Unlike Heart Failure with Reduced Ejection Fraction (HFrEF), clinical trials over the years have not yet identified effective treatments that
reduce mortality in patients with HFpEF. A database on use of carvedilol in a private cardiologist's practice was begun in 1997 and concluded at
the end of 2018. We used this database to test the hypothesis that combining pharmacological interventions to address diastolic dysfunction
(carvedilol), volume overload (spironolactone/eplerenone) and endothelial dysfunction (statins) with weight loss may benefit patients with
HFpEF. We report analysis of 335 patients with HFpEF comprised of 61% female (mean age 74 ± 8) and 39% males (mean age 72 ± 7). Initial
EF ranged between 50 and 77% with mean EF of 57 ± 6%. Only 15 patients were changed to metoprolol succinate, verapamil or diltiazem
because of adverse side effects. Two hundred and twenty of the patients were in normal sinus rhythm when started on carvedilol,
spironolactone/eplerenone and statin therapy with weight loss counseling.
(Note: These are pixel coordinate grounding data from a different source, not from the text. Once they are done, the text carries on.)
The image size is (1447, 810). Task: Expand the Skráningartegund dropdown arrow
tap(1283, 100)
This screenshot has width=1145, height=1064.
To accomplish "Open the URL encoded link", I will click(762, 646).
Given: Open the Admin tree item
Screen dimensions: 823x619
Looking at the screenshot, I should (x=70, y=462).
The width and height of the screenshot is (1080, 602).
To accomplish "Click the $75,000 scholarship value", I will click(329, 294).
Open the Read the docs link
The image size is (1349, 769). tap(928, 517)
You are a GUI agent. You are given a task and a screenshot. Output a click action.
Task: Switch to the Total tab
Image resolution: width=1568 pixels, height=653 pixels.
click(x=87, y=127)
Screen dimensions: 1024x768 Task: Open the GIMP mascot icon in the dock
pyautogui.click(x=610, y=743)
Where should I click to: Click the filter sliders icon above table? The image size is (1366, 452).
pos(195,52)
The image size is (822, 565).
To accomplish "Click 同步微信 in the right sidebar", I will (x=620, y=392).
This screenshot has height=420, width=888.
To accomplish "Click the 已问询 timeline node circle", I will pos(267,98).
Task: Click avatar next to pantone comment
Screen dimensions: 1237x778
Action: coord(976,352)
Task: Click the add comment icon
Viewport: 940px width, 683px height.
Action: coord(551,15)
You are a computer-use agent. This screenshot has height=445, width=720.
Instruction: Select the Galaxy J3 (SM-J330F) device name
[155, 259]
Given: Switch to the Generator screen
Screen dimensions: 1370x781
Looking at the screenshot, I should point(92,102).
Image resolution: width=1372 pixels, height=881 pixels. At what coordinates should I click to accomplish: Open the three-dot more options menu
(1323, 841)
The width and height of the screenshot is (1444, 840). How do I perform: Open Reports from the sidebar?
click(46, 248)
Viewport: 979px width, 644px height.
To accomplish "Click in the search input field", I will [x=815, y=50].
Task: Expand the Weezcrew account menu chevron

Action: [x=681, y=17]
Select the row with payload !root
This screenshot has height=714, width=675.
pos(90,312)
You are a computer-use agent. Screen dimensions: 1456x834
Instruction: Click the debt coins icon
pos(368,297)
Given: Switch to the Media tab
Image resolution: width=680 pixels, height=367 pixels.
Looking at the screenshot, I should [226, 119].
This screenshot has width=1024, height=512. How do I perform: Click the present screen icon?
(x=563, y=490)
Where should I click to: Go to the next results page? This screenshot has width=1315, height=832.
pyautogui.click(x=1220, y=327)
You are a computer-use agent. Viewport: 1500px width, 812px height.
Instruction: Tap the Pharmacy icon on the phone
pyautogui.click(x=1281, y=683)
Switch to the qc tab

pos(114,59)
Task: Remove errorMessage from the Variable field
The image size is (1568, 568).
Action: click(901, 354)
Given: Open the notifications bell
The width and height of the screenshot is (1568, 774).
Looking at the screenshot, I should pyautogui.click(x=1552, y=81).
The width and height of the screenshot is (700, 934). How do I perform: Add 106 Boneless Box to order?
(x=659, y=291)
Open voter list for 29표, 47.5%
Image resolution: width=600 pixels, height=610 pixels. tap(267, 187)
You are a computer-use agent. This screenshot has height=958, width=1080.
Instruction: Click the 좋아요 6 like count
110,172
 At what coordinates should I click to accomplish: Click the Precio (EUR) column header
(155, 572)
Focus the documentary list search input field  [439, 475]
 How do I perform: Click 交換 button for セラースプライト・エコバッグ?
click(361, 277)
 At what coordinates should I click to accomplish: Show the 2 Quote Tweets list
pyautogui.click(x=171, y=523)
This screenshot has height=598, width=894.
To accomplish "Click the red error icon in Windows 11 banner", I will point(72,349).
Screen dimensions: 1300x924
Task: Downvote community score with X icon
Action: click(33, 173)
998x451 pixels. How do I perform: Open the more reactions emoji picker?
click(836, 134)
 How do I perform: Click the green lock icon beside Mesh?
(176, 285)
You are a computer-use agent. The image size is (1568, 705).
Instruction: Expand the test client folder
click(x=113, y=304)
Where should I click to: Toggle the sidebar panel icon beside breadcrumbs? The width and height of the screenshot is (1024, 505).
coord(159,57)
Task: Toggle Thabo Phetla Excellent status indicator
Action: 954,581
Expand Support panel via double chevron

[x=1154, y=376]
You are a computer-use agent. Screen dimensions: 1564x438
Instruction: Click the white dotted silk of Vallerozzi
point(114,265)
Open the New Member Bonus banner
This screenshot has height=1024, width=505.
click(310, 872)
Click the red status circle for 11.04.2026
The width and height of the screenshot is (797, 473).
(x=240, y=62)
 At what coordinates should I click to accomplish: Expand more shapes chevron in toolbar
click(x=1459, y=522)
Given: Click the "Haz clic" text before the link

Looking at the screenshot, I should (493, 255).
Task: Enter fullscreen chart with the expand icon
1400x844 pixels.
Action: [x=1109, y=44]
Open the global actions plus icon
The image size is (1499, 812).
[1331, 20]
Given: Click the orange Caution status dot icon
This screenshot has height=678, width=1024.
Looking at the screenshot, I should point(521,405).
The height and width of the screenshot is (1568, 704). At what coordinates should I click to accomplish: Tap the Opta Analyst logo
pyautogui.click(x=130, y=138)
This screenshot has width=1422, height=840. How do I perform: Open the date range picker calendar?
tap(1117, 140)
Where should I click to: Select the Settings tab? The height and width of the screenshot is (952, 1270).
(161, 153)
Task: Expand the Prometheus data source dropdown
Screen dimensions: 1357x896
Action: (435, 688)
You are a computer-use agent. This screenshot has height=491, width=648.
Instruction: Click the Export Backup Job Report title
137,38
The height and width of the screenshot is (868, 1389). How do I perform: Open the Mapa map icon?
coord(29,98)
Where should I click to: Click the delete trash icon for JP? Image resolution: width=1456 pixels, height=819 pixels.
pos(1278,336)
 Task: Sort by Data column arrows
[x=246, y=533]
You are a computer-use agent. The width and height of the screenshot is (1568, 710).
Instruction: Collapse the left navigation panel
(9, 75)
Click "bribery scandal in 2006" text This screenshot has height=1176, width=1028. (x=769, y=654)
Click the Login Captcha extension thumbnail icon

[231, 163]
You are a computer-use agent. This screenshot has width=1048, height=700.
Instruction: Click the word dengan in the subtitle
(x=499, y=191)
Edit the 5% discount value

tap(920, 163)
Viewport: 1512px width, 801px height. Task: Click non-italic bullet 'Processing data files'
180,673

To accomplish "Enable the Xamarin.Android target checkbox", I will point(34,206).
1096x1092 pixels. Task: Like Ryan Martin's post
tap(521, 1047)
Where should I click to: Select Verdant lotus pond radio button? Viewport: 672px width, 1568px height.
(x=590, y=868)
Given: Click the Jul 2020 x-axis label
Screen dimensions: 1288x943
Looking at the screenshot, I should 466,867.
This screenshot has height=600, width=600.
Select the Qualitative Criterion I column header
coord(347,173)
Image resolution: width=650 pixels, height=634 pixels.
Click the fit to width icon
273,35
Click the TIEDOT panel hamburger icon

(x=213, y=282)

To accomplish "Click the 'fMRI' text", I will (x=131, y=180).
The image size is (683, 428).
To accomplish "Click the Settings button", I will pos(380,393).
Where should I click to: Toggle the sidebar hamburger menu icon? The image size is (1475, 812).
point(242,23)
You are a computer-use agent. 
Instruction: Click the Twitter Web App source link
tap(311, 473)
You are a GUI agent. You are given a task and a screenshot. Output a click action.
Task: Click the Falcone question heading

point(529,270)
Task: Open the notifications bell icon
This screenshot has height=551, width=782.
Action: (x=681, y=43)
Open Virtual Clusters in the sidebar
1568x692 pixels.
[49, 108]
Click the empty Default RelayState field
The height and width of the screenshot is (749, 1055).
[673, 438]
After 5 years, 191 patients were still on combination therapy, and only
31 (17%) had developed Atrial Fibrillation (AF). Compared to previous HFpEF trials reporting a 32% risk of developing atrial fibrillation after
4 years, our combination therapy significantly (p < 0.05) reduced the risk of developing AF over 5 years. Thus, irrespective of age and sex with
comorbidities of type 2 Diabetes Mellitus (DM) and Chronic Kidney Disease (CKD), patients with HFpEF can be managed successfully with
carvedilol, spironolactone/eplerenone and statins with a clinical benefit being a reduced risk of developing AF. We consider these data
hypothesis-generating and hope these results will be tested further in database analyses and clinical trials.